- [SOURCE INFORMATION]
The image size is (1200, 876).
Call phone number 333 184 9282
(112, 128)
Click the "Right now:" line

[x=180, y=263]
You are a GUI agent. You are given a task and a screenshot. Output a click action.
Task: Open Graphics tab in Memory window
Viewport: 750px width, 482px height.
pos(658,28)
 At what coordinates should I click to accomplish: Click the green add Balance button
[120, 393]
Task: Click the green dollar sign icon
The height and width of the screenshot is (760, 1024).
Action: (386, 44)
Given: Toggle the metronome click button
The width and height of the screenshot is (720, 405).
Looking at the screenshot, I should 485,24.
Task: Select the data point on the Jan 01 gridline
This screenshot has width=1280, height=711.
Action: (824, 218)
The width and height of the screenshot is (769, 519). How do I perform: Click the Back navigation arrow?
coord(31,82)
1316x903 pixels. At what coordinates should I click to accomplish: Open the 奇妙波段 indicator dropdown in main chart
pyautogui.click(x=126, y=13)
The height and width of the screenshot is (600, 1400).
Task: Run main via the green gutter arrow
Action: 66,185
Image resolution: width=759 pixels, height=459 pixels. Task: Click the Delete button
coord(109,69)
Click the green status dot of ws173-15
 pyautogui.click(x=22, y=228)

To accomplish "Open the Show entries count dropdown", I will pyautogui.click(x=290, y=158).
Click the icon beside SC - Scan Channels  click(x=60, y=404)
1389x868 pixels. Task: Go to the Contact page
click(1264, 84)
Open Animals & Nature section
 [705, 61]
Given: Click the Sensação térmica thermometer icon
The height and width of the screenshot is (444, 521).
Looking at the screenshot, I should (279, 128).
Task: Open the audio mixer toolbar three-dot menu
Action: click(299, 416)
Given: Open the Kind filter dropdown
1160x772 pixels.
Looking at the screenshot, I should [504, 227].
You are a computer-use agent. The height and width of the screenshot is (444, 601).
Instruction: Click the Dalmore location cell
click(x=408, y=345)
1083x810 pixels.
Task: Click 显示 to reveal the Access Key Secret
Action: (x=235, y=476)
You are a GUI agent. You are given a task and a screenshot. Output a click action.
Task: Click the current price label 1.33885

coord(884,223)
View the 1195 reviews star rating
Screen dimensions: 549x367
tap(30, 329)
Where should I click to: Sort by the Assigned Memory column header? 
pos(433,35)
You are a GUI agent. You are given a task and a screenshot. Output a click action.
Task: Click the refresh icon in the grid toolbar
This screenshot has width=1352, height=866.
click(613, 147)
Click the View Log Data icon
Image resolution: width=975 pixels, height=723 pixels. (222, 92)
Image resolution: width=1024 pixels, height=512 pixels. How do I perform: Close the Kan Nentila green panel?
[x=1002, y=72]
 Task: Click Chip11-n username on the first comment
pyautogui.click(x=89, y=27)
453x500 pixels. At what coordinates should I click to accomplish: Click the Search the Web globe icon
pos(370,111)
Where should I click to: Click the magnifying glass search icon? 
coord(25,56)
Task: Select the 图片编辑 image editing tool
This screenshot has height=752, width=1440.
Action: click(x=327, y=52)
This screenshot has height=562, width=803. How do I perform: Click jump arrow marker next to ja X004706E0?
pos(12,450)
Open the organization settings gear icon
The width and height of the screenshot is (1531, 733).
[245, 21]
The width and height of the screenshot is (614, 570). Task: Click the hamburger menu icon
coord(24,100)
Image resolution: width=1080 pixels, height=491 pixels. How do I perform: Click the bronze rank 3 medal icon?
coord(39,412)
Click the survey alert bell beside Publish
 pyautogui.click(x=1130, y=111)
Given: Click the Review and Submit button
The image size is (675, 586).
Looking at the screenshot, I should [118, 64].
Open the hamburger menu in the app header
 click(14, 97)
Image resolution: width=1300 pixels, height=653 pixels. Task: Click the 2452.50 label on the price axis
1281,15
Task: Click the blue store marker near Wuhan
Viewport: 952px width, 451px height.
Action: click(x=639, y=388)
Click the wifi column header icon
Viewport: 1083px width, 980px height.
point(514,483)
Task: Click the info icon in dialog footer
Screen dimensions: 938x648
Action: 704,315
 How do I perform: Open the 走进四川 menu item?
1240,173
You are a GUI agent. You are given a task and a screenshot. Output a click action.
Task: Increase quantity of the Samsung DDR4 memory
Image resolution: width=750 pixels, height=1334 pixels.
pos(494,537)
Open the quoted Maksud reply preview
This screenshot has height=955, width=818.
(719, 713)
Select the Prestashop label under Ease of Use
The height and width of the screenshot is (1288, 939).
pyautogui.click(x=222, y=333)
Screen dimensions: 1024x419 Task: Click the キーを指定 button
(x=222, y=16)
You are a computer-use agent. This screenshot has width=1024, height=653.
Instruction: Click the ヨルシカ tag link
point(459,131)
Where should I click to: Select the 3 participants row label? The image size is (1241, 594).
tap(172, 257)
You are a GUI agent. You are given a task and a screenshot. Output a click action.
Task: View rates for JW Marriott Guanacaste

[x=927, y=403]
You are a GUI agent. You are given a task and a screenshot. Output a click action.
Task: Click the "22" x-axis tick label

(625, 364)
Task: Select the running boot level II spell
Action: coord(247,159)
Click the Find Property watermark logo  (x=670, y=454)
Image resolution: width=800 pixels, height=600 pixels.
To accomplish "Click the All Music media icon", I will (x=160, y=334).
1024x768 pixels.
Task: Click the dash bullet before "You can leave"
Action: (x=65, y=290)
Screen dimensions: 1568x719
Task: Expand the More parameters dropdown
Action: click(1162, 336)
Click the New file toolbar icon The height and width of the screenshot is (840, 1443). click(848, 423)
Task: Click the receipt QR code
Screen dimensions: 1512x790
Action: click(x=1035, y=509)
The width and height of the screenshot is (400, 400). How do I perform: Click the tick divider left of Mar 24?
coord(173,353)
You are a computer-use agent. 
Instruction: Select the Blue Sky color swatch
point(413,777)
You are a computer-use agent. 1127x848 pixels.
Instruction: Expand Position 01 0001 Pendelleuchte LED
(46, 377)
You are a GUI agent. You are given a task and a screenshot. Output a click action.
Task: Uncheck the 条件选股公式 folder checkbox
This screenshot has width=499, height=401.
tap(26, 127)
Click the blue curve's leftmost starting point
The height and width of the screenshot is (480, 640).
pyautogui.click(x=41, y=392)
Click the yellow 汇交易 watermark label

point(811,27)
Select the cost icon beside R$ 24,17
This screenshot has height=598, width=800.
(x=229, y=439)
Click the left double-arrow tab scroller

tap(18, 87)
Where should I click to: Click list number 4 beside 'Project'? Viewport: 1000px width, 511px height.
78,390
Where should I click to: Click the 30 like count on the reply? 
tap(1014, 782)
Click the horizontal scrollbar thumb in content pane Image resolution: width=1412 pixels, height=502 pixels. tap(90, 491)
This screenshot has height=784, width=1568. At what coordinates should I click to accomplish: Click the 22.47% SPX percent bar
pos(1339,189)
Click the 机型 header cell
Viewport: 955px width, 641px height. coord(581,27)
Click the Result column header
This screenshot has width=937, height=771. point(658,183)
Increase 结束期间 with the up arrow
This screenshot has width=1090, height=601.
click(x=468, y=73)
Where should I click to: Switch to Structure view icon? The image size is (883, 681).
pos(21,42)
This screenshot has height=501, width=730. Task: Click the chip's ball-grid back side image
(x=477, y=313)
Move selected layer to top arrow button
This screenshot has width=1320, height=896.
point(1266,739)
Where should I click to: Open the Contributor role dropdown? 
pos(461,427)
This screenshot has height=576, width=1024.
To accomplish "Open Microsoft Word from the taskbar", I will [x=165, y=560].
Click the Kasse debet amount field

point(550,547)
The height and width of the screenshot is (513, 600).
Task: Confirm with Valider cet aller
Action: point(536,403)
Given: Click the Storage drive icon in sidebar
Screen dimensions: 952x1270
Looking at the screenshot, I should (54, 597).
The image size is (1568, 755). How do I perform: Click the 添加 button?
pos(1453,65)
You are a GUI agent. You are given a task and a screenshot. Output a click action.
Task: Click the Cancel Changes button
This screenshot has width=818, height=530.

- [REQUIREMENT] In the data above, retype exactly and only the lines between the one holding "The height and width of the screenshot is (444, 521)." and the one holding "You are a computer-use agent. The", inclusive.

- [SOLUTION TO THE PROBLEM]
The height and width of the screenshot is (444, 521).
Looking at the screenshot, I should (279, 128).
Task: Open the audio mixer toolbar three-dot menu
Action: click(299, 416)
Given: Open the Kind filter dropdown
1160x772 pixels.
Looking at the screenshot, I should [504, 227].
You are a computer-use agent. The height and width of the screenshot is (444, 601).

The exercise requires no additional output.